QUOTED PASSAGE:
Notice to ASX

Rio Tinto Limited AGM - address by the Chair

2 May 2024

Dominic Barton, Chair

Rio Tinto Limited Annual General Meeting 2024, Brisbane

**Check against delivery**

Good morning to everyone in Brisbane, and to those of you joining virtually. It is great to be back in Australia again.

As Chair of Rio Tinto, I have the privilege of welcoming you to our 2024 Annual General Meeting.

First, I would like to acknowledge the Traditional Custodians on whose Lands I am speaking from today in Brisbane, and pay my respects to Elders past and present. I extend that respect to all Indigenous peoples that host our operations around the world.

It gives me great pleasure to introduce Jahmarley Dawson, one of Australia's leading Didgeridoo players. Jahmarley is a proud Turrbal, Waanyi, Kabi Kabi, and Gomeroy man, and an emerging Aboriginal leader. He lives here in Brisbane and is linked to the Turrbal People through bloodline connection and kinship ties.

RAW RECORDS:
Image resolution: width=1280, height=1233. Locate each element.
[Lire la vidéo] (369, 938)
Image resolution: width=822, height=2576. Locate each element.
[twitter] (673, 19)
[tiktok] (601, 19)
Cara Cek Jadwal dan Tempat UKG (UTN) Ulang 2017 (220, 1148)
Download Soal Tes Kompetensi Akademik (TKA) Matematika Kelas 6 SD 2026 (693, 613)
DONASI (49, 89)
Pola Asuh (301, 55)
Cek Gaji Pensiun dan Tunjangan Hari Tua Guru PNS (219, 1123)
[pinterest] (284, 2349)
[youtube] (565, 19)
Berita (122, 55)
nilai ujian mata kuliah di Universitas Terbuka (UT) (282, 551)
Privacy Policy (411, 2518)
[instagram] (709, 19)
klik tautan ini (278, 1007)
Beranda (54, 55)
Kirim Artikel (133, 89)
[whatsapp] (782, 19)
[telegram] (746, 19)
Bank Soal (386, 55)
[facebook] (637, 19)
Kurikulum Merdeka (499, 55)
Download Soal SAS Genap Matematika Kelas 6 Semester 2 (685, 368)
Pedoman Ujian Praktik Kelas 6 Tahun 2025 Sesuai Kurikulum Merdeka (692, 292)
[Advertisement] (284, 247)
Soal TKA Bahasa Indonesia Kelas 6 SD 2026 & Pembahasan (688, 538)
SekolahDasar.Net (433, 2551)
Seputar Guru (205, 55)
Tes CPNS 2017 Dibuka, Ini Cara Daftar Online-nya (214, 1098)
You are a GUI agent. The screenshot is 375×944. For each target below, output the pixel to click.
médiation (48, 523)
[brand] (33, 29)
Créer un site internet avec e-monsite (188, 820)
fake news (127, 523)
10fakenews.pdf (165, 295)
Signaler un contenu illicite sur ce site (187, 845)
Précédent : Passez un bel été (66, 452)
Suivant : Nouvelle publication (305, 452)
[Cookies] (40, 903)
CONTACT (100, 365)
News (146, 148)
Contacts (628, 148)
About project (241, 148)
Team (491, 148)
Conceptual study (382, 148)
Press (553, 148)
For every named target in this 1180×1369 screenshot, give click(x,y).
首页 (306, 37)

WORK INSTRUCTIONS:
#1 Return the part of the AGM address that opens with the words containing "As Chair of" and closes with "and kinship ties.", copied exactly.
#2 Summarize the AGM address in two sentences.

ANSWERS TO THE PROBLEMS:
#1
As Chair of Rio Tinto, I have the privilege of welcoming you to our 2024 Annual General Meeting.

First, I would like to acknowledge the Traditional Custodians on whose Lands I am speaking from today in Brisbane, and pay my respects to Elders past and present. I extend that respect to all Indigenous peoples that host our operations around the world.

It gives me great pleasure to introduce Jahmarley Dawson, one of Australia's leading Didgeridoo players. Jahmarley is a proud Turrbal, Waanyi, Kabi Kabi, and Gomeroy man, and an emerging Aboriginal leader. He lives here in Brisbane and is linked to the Turrbal People through bloodline connection and kinship ties.

#2 At Rio Tinto Limited's 2024 Annual General Meeting in Brisbane, Chair Dominic Barton welcomed attendees in person and online and acknowledged the Traditional Custodians of the land and all Indigenous peoples who host the company's operations. Barton then introduced Jahmarley Dawson, a Brisbane-based Didgeridoo player and emerging Aboriginal leader of Turrbal, Waanyi, Kabi Kabi, and Gomeroy heritage.